Un plan de jeu mis à jour

« Le plan de jeu établi par les Koch reste d’actualité », note Kert Davies, directeur des enquêtes spéciales pour le Center for Climate Integrity. « Les compagnies telles qu’Exxon, Shell ou BP ont toujours recours à une devanture comme l’American Petroleum Institute, à la National Association of Manufacturers ou la Chambre de commerce des États-Unis pour dire tout haut ce qu’elles pensent tout bas. » Les grands groupes ont toutefois revu en partie leur stratégie. Adoptant un ton plus accommodant, ils s’adonnent à une « nouvelle forme de tromperie » et s’érigent en apôtres de « fausses solutions » écartant toute profonde remise en question, se désole Kert Davies. « Les installations pour capter et stocker le carbone constituent le plus gros de ces mensonges. Elles sont beaucoup trop coûteuses, ne pourront jamais être déployées à suffisamment grande échelle pour avoir un impact sur le climat et je suis convaincu qu’ils le savent pertinemment. » Ce qui n’a pas empêché l’Inflation Reduction Act de 2022, l’une des lois phares de la présidence Biden, de donner un gros coup de pouce à ces technologies avec de substantiels crédits d’impôt prévus pour chaque tonne de CO capturée. Car pour se faire entendre jusqu’à Washington, l’industrie des fossiles a pour routine d’accorder des moyens conséquents à ses porte-voix. D’après les chiffres compilés par l'ONG américaine OpenSecrets, elle avait déboursé plus de 2,8 milliards de dollars en lobbying entre 1998 et 2023, un montant six fois supérieur à celui déboursé par les organisations environnementales sur la même période. Dans le quinté des entreprises les plus prodigues dans ce domaine figurent bien évidemment les suspects habituels ExxonMobil, Chevron, Koch Industries, Shell et BP. L’année dernière encore, ce sont près de 700 lobbyistes qui se démenaient pour le secteur, souvent forts d’une expérience de l’autre côté de la barre : plus de 60 % d’entre eux œuvraient auparavant pour des agences de régulation gouvernementales ou des membres du Congrès... lorsqu’ils n’avaient pas été eux-mêmes élus par le passé.

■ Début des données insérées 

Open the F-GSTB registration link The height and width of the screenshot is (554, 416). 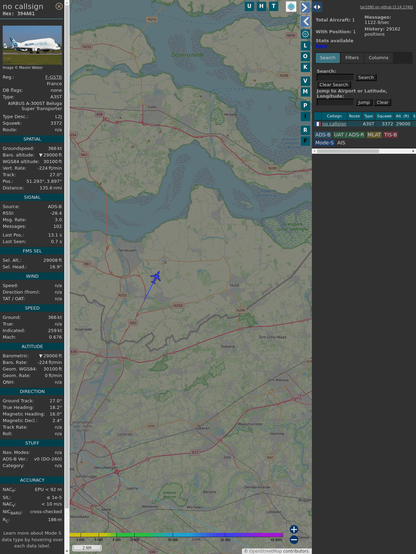53,77
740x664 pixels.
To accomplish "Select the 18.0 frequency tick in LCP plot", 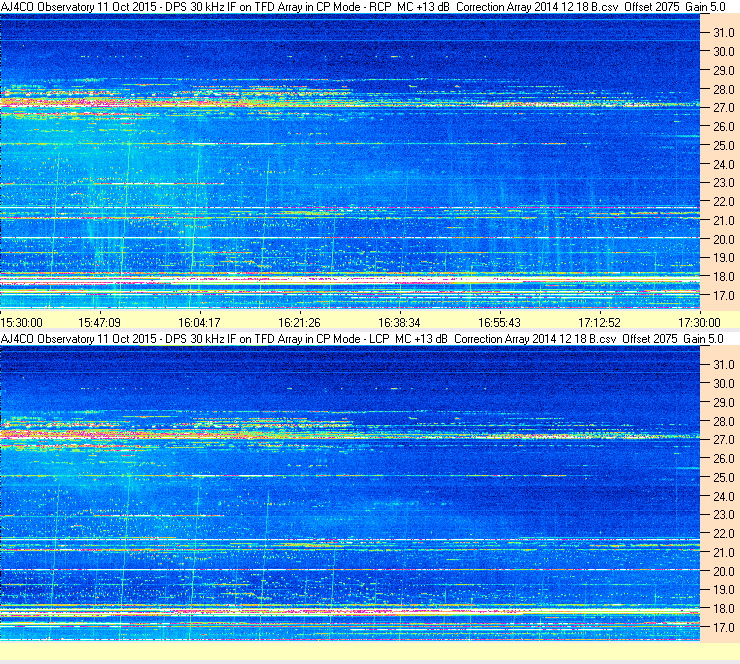I will (x=723, y=609).
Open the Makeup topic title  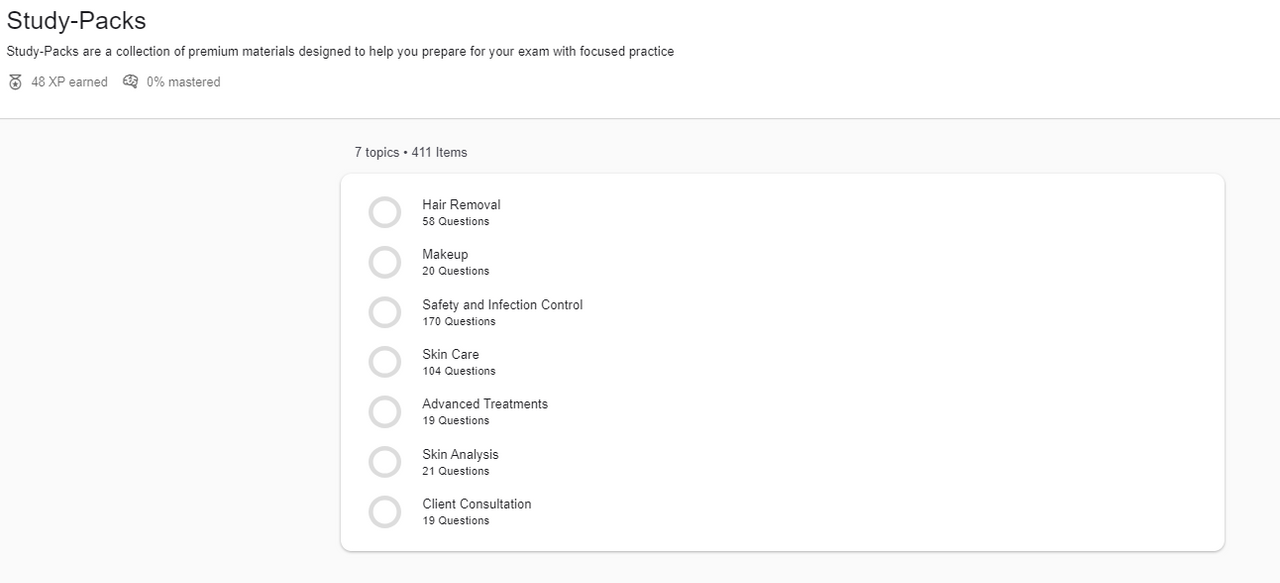click(445, 255)

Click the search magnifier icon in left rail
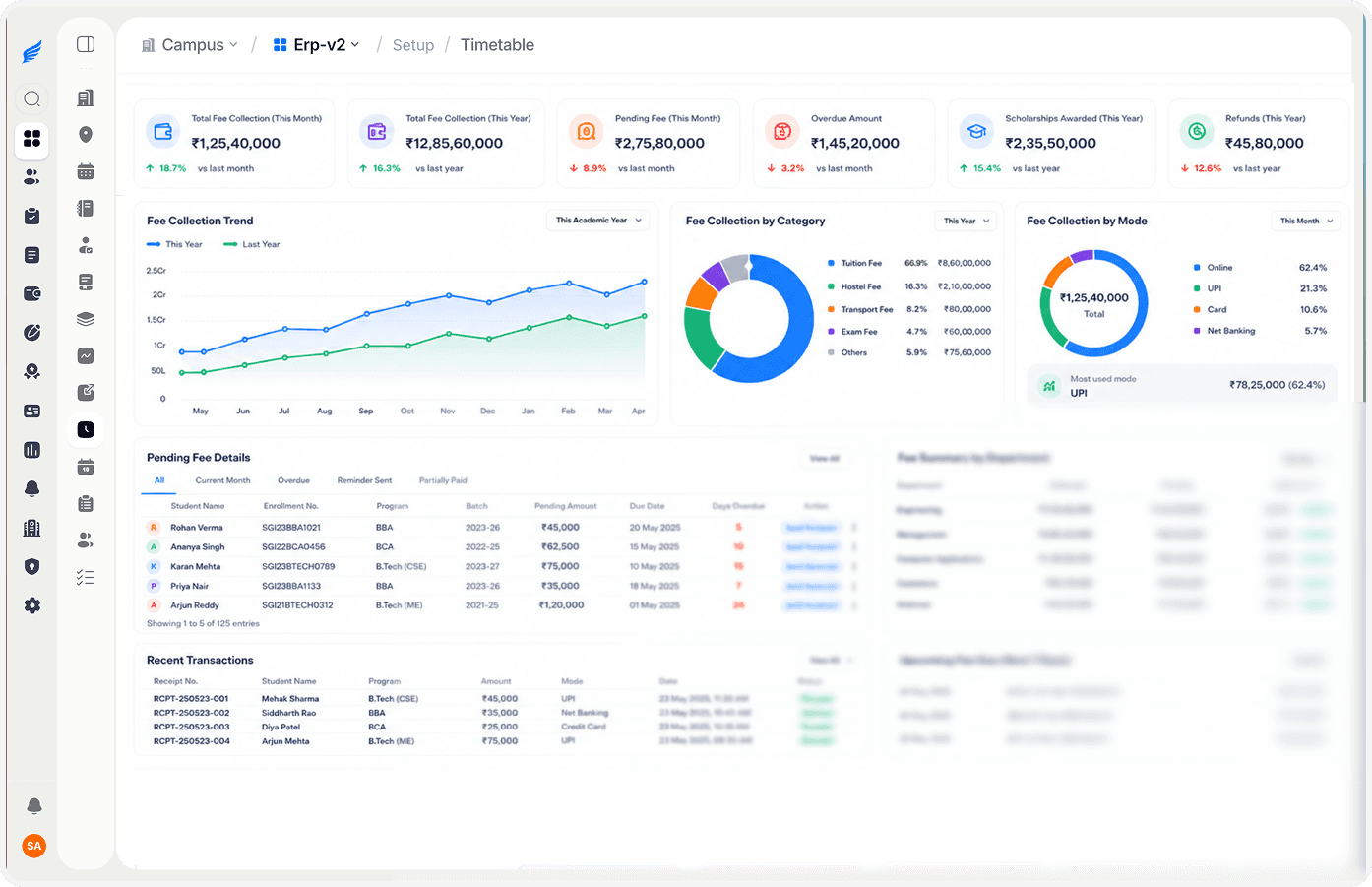(32, 98)
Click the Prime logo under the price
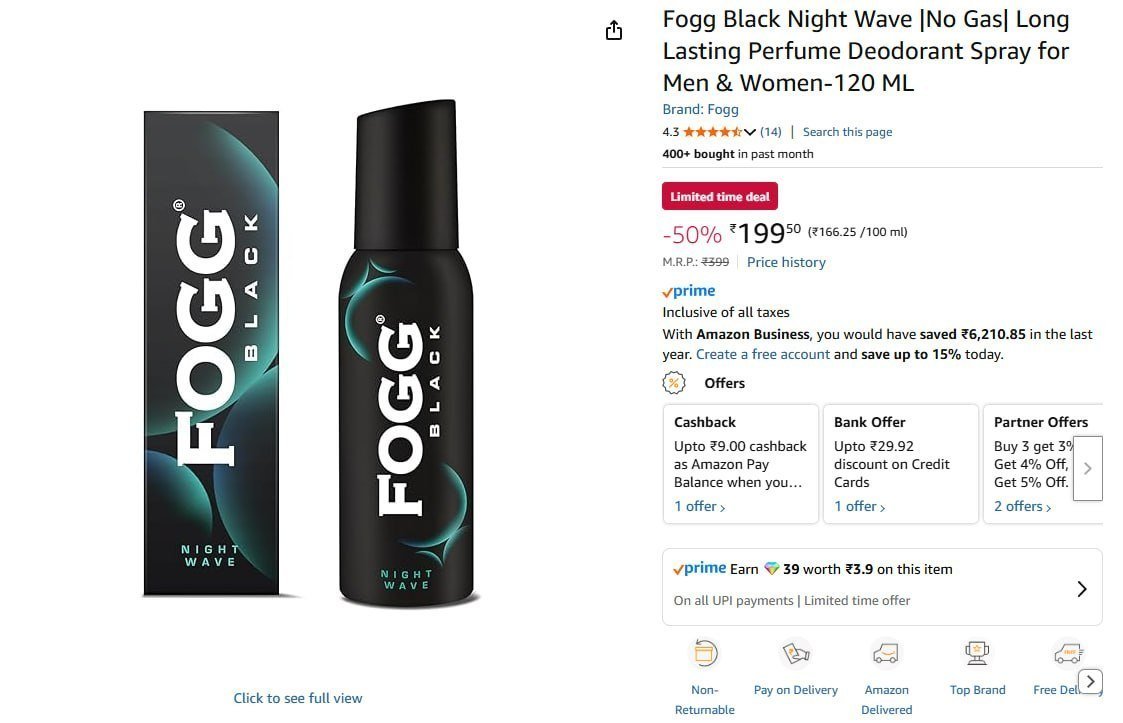The width and height of the screenshot is (1123, 723). pyautogui.click(x=688, y=290)
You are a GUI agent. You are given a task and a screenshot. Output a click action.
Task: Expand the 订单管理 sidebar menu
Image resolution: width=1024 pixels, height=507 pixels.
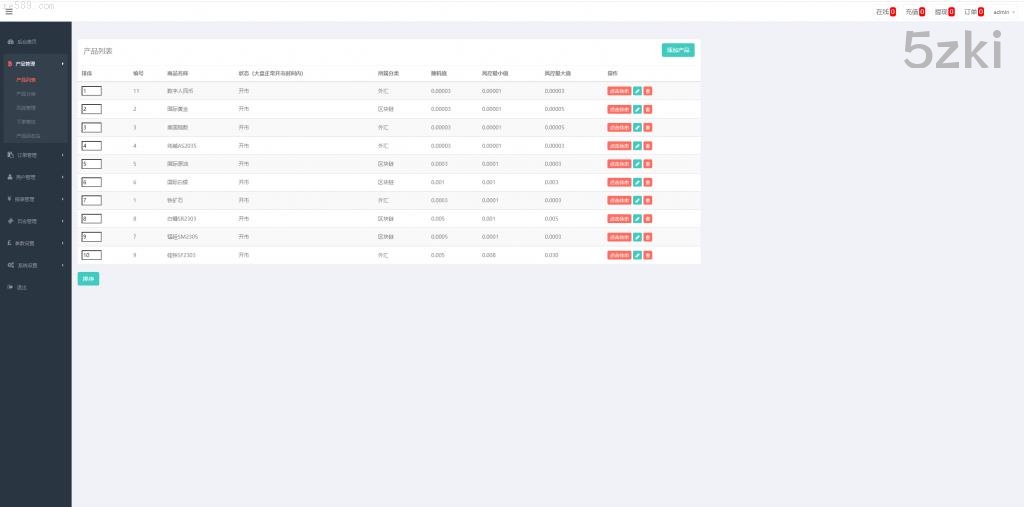(35, 155)
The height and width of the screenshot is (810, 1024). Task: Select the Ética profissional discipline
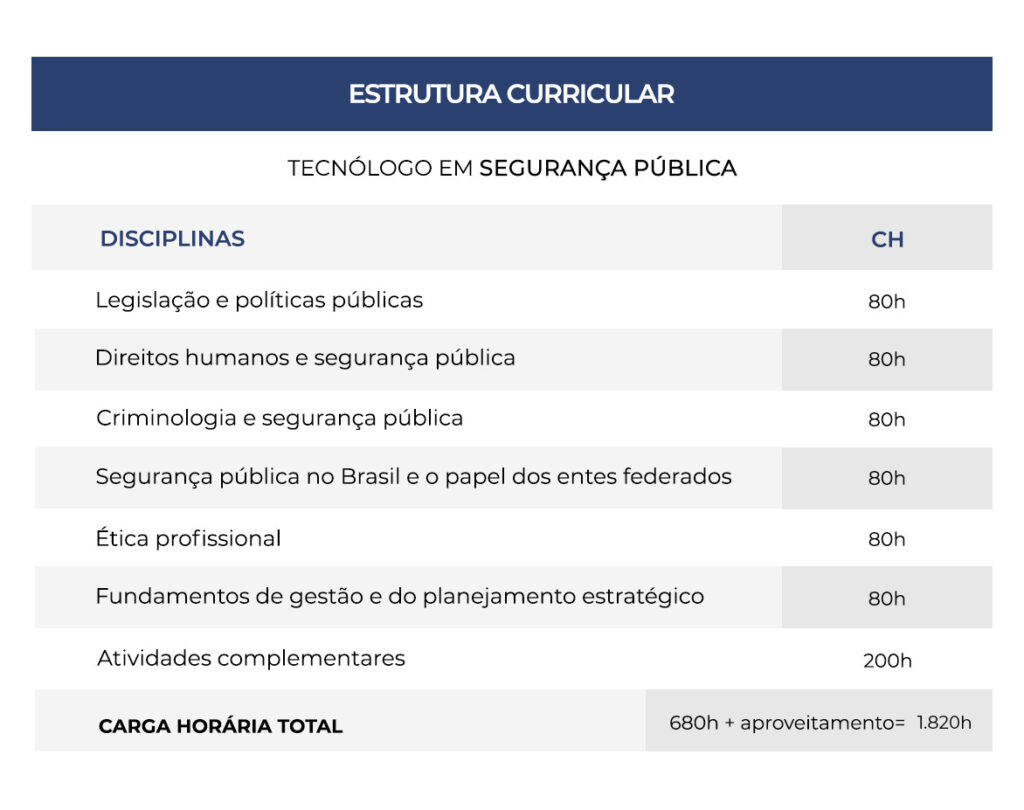(188, 538)
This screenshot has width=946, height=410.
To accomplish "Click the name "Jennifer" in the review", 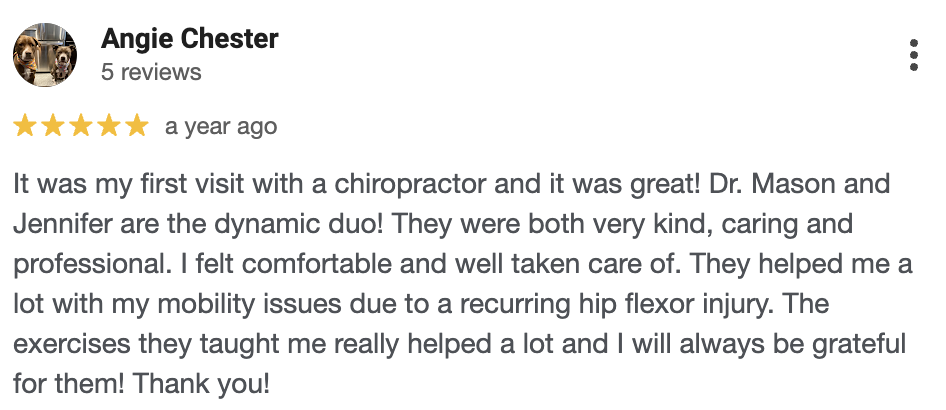I will click(x=58, y=225).
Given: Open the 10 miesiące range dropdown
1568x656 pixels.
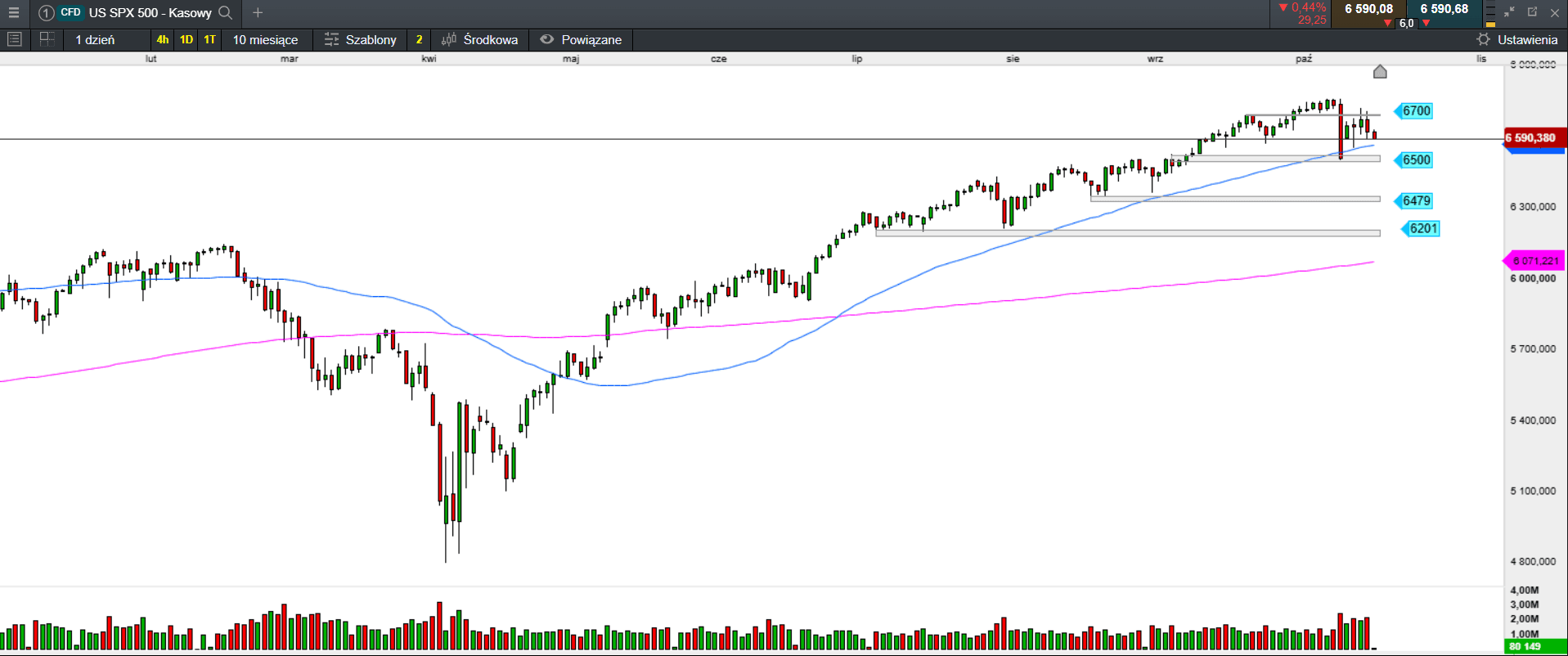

Histoire d'une « attraction mutuelle »

Tous ces efforts et cette débauche de moyens auraient été vains si « Big Oil » n’avait pas trouvé dans le champ politique des oreilles de plus en plus réceptives, en particulier celle de l’éléphant républicain. L’alliance paraissant aujourd’hui indéfectible n’allait pas forcément de soi. Pour James Morton Turner, professeur d’études environnementales à Wellesley College et coauteur de The Republican Reversal: Conservatives and the Environment from Nixon to Trump (2018, non traduit), elle est plutôt le fruit d’une « attraction mutuelle » qui s’est exercée entre ces deux astres à partir des années 1980. Auparavant, l’environ­nement avait le don de mettre tout le monde d’accord. Le Clean Air Act de 1970 pour lutter contre la pollution de l’air, l’Endangered Species Act de 1973 visant à protéger les espèces menacées, la création de l’Agence de protection de l’environnement (EPA) : autant d’avancées votées quasi unanimement par les élus démocrates et républicains au Congrès durant la présidence d’un certain Richard Nixon. « La présidence Reagan a constitué un tournant, souligne James Morton Turner. L’industrie des énergies fossiles a vu dans l’interventionnisme accru du gouvernement un risque tandis que les républicains, sous la férule de Ronald Reagan, se sont posés en champions du libre marché et d’un ethos de l’abondance. La première a alors vu dans les seconds des alliés pour s’opposer aux régulations et lui permettre d’intensifier sa production. » La love story, consolidée durant les présidences Bush père et fils, a franchi une nouvelle étape il y a une quinzaine d’années. Alors que moins des deux tiers des dons de la filière pétrolière et gazière venaient alimenter les comptes de campagne de candidats républicains jusqu’au milieu des années 1990, cette part est montée à 77 % en 2010. Elle s’est même envolée à 88 % en vue des élections 2024, avec un total de 8 millions de dollars pour les démocrates et 59 millions de dollars pour les républicains. En tête du classement des bénéficiaires, on retrouve nul autre que Donald Trump, élu 47e président des État-Unis le 5 novembre 2024.

Rex, l'expérience manquée

Outre un fervent défenseur, les énergies fossiles ont trouvé en Trump un homme prêt à leur ménager une large place jusqu’au sommet de l’État. À l’entame de son premier mandat présidentiel, ce ne sont pas les exemples qui manquaient. Le secrétariat à l’Énergie ? L’ex-gouverneur du Texas Rick Perry, démissionnaire du conseil d’administration d’Energy Transfer, l’entreprise derrière le pipeline Dakota Access – Trump avait d’abord songé pour ce poste au milliardaire Harold Hamm, pionnier de la fracturation hydraulique dans l’Oklahoma. Le directeur de l’Agence de protection de l’environnement ? Le climatosceptique Scott Pruitt, procureur de l’Oklahoma biberonné à l’argent du pétrole, dont la campagne de réélection de 2014 avait été présidée par... Harold Hamm. Mais la surprise du chef était sans conteste la nomination de Rex Tillerson, le PDG d’ExxonMobil, au poste de secrétaire d’État. Un choix « proprement stupéfiant » pour Lisa Graves, directrice exécutive de True North Research.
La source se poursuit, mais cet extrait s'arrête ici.